=== TASK INPUT ===

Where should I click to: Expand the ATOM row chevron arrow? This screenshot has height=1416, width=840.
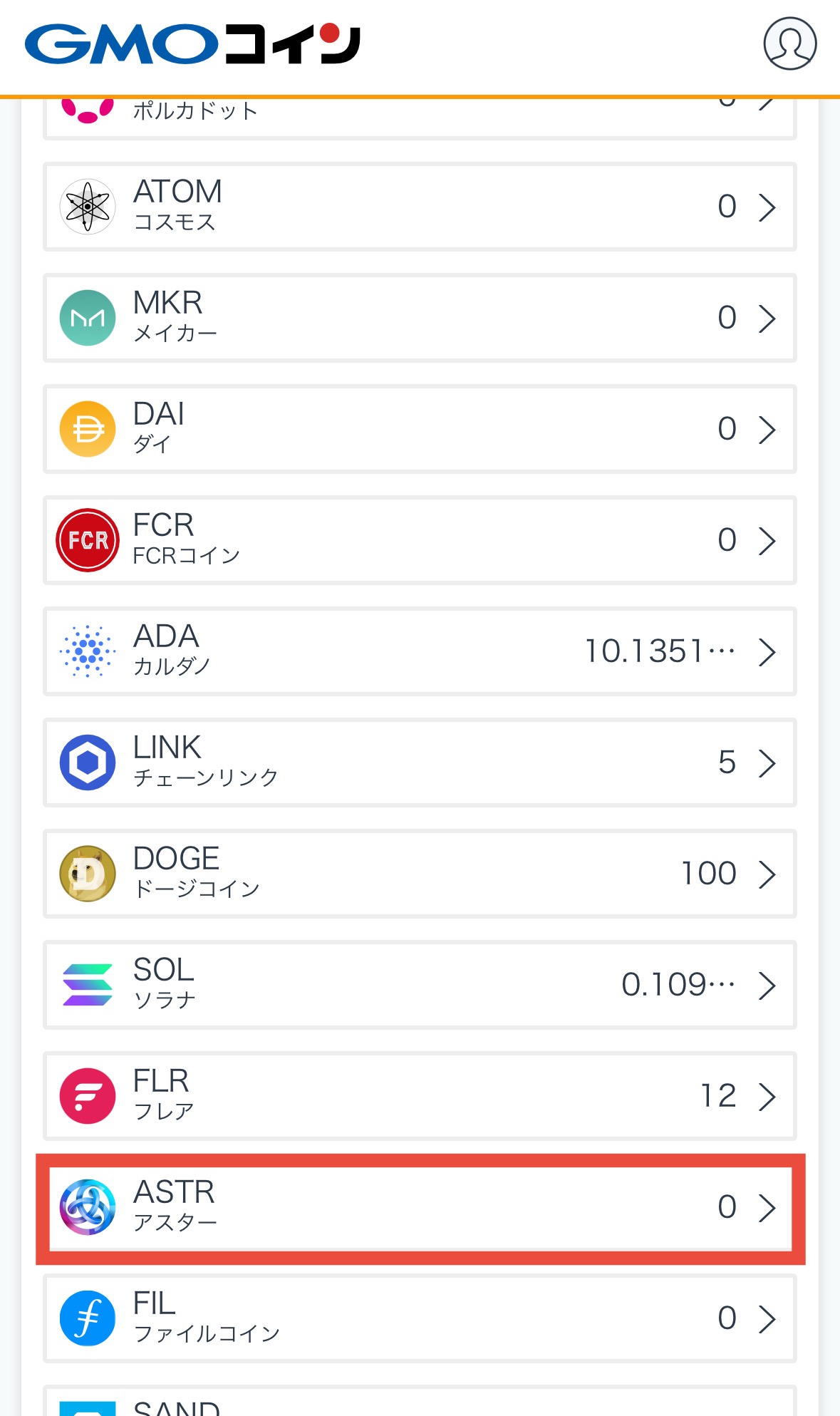767,207
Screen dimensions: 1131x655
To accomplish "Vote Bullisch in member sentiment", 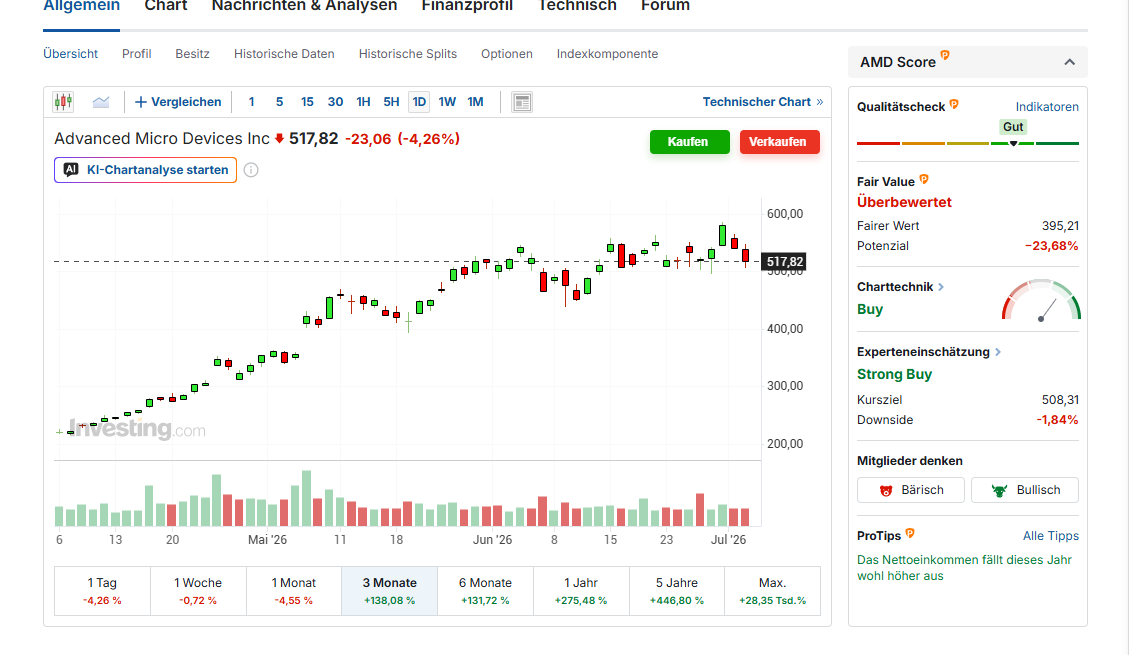I will point(1025,490).
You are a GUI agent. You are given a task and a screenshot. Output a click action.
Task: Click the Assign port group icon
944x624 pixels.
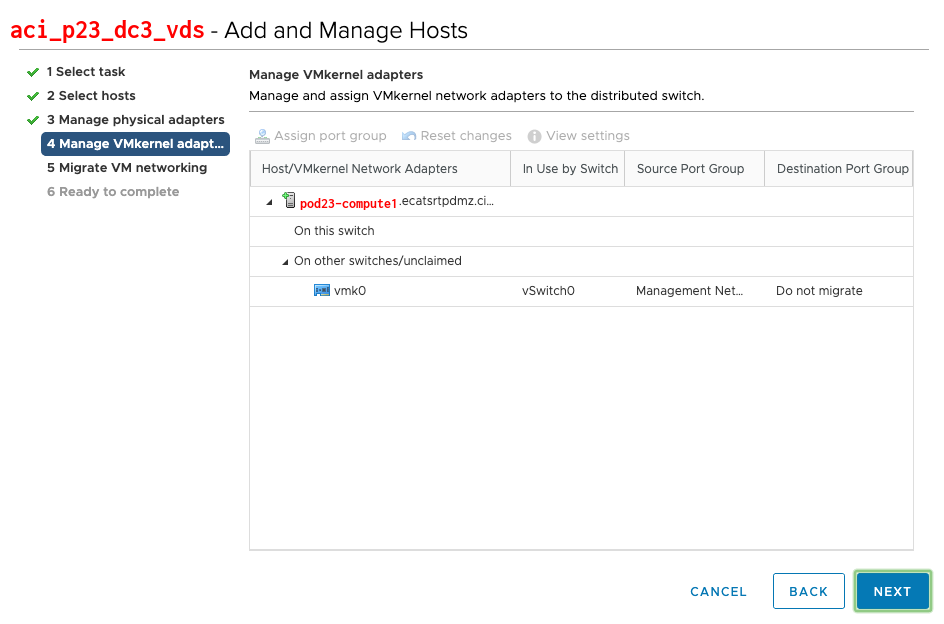(x=262, y=137)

===

DESCRIPTION OF THE TASK:
Do not copy pictures. Restate exactly the lines from the one containing "You are a GUI" through the last line of the records.

FINISHED EXERCISE:
You are a GUI agent. You are given a task and a screenshot. Output a click action.
Task: Click the Assign port group icon
944x624 pixels.
(x=262, y=137)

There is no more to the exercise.